__TO BE DONE__
Echo the listing below verbatim, line for line, with no changes.

[Begin DATA]

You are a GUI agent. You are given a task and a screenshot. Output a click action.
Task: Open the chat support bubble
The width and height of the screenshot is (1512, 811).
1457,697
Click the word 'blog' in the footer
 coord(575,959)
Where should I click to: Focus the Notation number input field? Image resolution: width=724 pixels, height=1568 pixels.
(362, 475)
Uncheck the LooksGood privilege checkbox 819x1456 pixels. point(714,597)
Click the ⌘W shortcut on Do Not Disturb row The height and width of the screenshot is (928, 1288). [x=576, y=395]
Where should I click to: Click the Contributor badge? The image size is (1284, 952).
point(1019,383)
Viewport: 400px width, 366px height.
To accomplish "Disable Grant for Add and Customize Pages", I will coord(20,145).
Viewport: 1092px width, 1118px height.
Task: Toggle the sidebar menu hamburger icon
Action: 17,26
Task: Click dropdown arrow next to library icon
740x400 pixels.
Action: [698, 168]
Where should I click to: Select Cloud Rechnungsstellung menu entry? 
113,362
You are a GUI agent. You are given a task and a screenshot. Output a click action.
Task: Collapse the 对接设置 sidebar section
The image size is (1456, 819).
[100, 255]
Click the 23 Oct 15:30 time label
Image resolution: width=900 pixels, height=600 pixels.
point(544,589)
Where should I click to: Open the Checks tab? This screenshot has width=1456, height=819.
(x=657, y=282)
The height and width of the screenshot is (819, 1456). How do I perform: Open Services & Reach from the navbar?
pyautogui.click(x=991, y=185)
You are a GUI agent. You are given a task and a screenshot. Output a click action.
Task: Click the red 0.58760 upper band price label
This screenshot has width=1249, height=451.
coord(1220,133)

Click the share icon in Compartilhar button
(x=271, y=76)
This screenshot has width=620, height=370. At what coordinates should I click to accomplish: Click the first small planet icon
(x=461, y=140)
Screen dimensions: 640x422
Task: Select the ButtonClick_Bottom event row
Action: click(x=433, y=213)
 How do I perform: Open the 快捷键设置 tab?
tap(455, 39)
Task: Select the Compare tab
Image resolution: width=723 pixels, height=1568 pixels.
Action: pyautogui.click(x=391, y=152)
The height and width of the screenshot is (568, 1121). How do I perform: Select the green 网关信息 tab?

[End DATA]

__OUTPUT FOR THIS EXERCISE__
You are a GUI agent. You are given a task and a screenshot. Output a click action.
Task: Open the chat support bubble
The width and height of the screenshot is (1512, 811).
1457,697
Click the word 'blog' in the footer
 coord(575,959)
Where should I click to: Focus the Notation number input field? Image resolution: width=724 pixels, height=1568 pixels.
(362, 475)
Uncheck the LooksGood privilege checkbox 819x1456 pixels. point(714,597)
Click the ⌘W shortcut on Do Not Disturb row The height and width of the screenshot is (928, 1288). [x=576, y=395]
Where should I click to: Click the Contributor badge? The image size is (1284, 952).
point(1019,383)
Viewport: 400px width, 366px height.
To accomplish "Disable Grant for Add and Customize Pages", I will coord(20,145).
Viewport: 1092px width, 1118px height.
Task: Toggle the sidebar menu hamburger icon
Action: 17,26
Task: Click dropdown arrow next to library icon
740x400 pixels.
Action: [698, 168]
Where should I click to: Select Cloud Rechnungsstellung menu entry? 
113,362
You are a GUI agent. You are given a task and a screenshot. Output a click action.
Task: Collapse the 对接设置 sidebar section
The image size is (1456, 819).
[100, 255]
Click the 23 Oct 15:30 time label
Image resolution: width=900 pixels, height=600 pixels.
point(544,589)
Where should I click to: Open the Checks tab? This screenshot has width=1456, height=819.
(x=657, y=282)
The height and width of the screenshot is (819, 1456). How do I perform: Open Services & Reach from the navbar?
pyautogui.click(x=991, y=185)
You are a GUI agent. You are given a task and a screenshot. Output a click action.
Task: Click the red 0.58760 upper band price label
This screenshot has width=1249, height=451.
coord(1220,133)

Click the share icon in Compartilhar button
(x=271, y=76)
This screenshot has width=620, height=370. At what coordinates should I click to accomplish: Click the first small planet icon
(x=461, y=140)
Screen dimensions: 640x422
Task: Select the ButtonClick_Bottom event row
Action: click(x=433, y=213)
 How do I perform: Open the 快捷键设置 tab?
tap(455, 39)
Task: Select the Compare tab
Image resolution: width=723 pixels, height=1568 pixels.
Action: pyautogui.click(x=391, y=152)
The height and width of the screenshot is (568, 1121). How do I perform: Select the green 网关信息 tab?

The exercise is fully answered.